Solid State/Diffusion NMR, Bruker

Maria.Forsyth@eng.monash.edu.au, 03 9905 4939
Jenny.Pringle@sci.monash.edu.au, 03 9905 8387

Solid state Nuclear Magnetic Resonance Spectroscopy (NMR) is a  technique that allows study of certain elements, such as Carbon,  Fluorine, Phosphorus and Silicon, within solid materials. The material is placed in a small rotor and spun inside the magnetic field of the spectrometer, and this technique can then be used to get structural information about the solid material relating to the element being studied e.g. the different types of carbon species present.

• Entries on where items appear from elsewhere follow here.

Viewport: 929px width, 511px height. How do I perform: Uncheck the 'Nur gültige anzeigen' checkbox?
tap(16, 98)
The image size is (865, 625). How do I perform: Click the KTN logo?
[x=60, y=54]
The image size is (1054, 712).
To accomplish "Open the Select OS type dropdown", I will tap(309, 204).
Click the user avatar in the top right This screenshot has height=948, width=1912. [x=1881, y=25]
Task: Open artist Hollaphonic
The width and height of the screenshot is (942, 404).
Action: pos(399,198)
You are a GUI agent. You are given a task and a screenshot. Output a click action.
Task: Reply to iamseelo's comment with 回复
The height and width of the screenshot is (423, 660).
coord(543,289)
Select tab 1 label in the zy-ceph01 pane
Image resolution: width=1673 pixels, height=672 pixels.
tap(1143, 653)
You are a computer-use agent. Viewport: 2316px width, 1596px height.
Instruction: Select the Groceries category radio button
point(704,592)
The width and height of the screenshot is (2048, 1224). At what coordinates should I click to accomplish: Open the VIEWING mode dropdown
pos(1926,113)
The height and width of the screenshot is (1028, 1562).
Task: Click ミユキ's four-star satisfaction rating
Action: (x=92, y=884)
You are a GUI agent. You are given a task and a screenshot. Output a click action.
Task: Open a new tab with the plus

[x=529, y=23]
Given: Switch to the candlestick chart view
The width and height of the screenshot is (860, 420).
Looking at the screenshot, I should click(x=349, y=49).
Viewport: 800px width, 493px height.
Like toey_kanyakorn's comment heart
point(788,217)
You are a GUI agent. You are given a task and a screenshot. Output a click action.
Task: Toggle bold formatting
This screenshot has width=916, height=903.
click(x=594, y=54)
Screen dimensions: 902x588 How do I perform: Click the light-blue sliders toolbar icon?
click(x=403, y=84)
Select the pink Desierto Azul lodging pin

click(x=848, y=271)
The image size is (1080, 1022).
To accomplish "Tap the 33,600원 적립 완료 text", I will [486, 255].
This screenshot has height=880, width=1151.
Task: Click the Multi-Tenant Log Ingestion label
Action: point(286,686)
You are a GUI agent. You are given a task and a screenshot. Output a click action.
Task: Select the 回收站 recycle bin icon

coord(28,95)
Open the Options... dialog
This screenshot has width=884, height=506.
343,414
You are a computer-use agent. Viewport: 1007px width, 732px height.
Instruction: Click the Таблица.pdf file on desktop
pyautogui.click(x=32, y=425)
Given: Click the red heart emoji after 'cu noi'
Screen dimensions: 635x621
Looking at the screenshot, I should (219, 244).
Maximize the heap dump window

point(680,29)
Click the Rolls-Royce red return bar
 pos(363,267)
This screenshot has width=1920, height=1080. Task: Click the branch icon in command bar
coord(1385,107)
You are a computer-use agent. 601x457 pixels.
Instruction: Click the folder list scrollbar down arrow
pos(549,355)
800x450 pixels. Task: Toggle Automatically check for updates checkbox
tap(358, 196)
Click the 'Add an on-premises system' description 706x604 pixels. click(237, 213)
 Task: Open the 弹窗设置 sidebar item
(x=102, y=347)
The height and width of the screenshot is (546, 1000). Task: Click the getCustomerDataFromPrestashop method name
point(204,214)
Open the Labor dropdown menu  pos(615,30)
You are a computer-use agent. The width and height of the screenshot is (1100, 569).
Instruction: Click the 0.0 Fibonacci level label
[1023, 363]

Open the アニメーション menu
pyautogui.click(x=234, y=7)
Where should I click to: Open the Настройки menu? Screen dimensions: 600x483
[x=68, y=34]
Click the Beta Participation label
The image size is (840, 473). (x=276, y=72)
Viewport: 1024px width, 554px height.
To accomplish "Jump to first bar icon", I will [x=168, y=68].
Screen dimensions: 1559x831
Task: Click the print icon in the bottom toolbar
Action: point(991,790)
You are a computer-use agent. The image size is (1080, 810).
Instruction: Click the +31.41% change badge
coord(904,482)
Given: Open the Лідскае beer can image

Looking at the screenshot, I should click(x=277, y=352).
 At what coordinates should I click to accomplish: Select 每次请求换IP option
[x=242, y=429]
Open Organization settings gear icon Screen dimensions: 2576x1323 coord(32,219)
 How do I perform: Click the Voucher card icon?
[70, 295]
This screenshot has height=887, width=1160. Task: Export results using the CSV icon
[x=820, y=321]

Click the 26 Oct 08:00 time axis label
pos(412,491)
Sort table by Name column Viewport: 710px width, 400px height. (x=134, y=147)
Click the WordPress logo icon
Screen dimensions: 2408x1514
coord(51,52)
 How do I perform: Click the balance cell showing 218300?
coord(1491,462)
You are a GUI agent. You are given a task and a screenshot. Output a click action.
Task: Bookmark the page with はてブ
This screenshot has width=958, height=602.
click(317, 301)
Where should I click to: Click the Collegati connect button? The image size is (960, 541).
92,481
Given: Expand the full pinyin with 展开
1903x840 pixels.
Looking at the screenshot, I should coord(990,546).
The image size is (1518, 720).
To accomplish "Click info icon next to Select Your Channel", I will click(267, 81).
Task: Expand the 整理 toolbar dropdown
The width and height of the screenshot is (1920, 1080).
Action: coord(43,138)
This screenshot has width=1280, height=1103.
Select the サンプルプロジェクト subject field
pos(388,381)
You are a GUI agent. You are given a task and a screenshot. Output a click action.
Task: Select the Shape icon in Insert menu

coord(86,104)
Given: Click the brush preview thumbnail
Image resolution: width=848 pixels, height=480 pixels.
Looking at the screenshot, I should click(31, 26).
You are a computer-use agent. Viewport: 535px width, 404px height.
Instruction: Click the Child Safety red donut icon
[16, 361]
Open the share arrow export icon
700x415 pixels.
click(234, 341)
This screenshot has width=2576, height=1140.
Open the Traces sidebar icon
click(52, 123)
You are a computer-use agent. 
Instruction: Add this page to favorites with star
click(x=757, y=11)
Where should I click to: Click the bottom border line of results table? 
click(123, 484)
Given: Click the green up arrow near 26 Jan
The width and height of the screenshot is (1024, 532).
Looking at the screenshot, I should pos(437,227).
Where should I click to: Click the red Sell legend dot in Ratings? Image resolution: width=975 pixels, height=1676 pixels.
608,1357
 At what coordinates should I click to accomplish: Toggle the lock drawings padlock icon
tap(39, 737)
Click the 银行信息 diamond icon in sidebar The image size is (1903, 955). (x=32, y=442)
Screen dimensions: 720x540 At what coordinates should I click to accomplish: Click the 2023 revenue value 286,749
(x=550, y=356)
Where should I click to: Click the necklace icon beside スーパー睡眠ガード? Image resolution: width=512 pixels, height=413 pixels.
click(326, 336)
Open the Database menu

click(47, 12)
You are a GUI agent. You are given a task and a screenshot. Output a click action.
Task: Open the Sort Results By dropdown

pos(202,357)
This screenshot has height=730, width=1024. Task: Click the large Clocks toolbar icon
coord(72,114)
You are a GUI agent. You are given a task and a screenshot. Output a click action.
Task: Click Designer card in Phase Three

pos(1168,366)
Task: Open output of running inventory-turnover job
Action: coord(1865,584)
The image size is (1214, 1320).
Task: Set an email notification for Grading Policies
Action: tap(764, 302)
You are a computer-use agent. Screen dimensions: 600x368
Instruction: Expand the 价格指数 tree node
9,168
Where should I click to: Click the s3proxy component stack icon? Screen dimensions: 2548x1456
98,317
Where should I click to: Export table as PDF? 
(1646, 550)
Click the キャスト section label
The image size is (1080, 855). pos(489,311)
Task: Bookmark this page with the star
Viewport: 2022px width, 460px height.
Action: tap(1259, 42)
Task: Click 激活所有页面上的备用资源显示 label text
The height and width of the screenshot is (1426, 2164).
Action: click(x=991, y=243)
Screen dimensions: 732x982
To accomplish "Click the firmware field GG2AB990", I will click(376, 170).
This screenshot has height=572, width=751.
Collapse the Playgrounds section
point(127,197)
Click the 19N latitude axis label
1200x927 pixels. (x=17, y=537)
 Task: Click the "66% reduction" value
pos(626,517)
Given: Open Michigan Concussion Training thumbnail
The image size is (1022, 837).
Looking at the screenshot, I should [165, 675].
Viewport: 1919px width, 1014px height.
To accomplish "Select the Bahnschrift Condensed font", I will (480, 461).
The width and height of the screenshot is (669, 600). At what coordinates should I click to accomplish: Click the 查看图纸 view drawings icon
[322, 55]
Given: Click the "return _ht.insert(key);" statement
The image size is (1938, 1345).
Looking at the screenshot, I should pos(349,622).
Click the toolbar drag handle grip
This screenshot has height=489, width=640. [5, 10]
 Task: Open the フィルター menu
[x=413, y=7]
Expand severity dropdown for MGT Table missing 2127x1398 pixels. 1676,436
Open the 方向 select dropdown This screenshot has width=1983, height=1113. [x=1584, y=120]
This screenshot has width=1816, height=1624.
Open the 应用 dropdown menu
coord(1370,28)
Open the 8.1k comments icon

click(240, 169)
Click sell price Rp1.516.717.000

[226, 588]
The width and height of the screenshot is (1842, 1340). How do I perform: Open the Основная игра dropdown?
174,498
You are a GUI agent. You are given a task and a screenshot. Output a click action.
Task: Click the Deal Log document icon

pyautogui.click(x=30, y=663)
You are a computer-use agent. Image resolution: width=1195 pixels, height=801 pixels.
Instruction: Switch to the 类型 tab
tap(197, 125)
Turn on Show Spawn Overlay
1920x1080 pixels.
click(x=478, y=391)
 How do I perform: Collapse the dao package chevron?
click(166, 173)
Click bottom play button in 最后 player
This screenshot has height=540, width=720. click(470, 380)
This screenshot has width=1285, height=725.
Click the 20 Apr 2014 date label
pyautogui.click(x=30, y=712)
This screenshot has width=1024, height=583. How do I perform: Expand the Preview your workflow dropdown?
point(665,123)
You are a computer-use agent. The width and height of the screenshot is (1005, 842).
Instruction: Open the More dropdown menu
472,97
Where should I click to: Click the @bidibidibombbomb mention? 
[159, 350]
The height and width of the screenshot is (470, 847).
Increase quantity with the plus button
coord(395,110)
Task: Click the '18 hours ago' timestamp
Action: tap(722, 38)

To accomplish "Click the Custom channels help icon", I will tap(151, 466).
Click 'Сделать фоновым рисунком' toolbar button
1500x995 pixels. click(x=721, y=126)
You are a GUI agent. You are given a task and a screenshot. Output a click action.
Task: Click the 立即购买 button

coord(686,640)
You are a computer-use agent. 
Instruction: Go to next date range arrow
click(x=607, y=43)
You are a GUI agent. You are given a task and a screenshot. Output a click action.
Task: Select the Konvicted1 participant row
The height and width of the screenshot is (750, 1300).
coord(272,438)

This technique is extremely valuable for getting structural information for solid samples. For example we can study samples such as polymers, cement, functionalized nanoparticles, inorganic or organic materials.

The NMR at Monash also has a diffusion probe. Diffusion NMR is a very valuable but rare technique that allows measurement of the diffusion rate of ions with samples. For example, we can measure the diffusion rate of lithium ions in materials such as ionic liquids or plastic crystals.

Sun Simulator, Oriel

Andrew.Nattestad@eng.monash.edu.au, 03 9905 4924
Simon.Thompson@eng.monash.edu.au , 03 9905 4924
           
The solar simulator testing equipment at Monash is based around an Oriel sun simulator with a 1000W Xe source and an AM1.5 filter. This is connected to a Keithly 2400 source meter, controlled by ‘home brew’ code written in lab view. The set up includes a filter wheel in order to test at different light intensities, as well as a heating block for elevated temperature testing. Testing software includes I-V curve measurements, decay testing and stability testing.

Viscometer, Anton Paar

Kevin.Fraser@sci.monash.edu.au, 03 9905 4535
Patrick.Howlett@eng.monash.edu.au, 03 9905 3247

Viscosity is the degree to which a fluid resists flow under an applied force. It describes the internal friction of a moving fluid.

VMP2/Z multichannel Potentiostat , PAR

Patrick.Howlett@eng.monash.edu.au, 03 9905 3247
Bjorn.Winther-Jensen@eng.monash.edu.au, 03 9905 5343

The VMP is a 14-channel potentiostat with build-in impedance spectroscopy. The equipment is a general tool for corrosion and electrochemical experiments. 12 channels are equipped with faraday cages with air and nitrogen supply, one channel is reserved for a Microcapillary electrochemical cell set-up and one channel is connected to the Ar drybox. 

4-point Conductivity  Probe, Jandel

Jenny.Pringle@sci.monash.edu.au, 03 9905 8387
Bjorn.Winther-Jensen@eng.monash.edu.au, 03 9905 5343

The four point conductivity probe allows the conductivity or resistivity of solid samples to be determined. There are four tips, with the probes arranged in either a square or linear array. This apparatus is ideal for measuring the conductivity of small solid samples, powders pressed into pellets, or materials coated onto substrates e.g. conducting polymers coated onto plastic.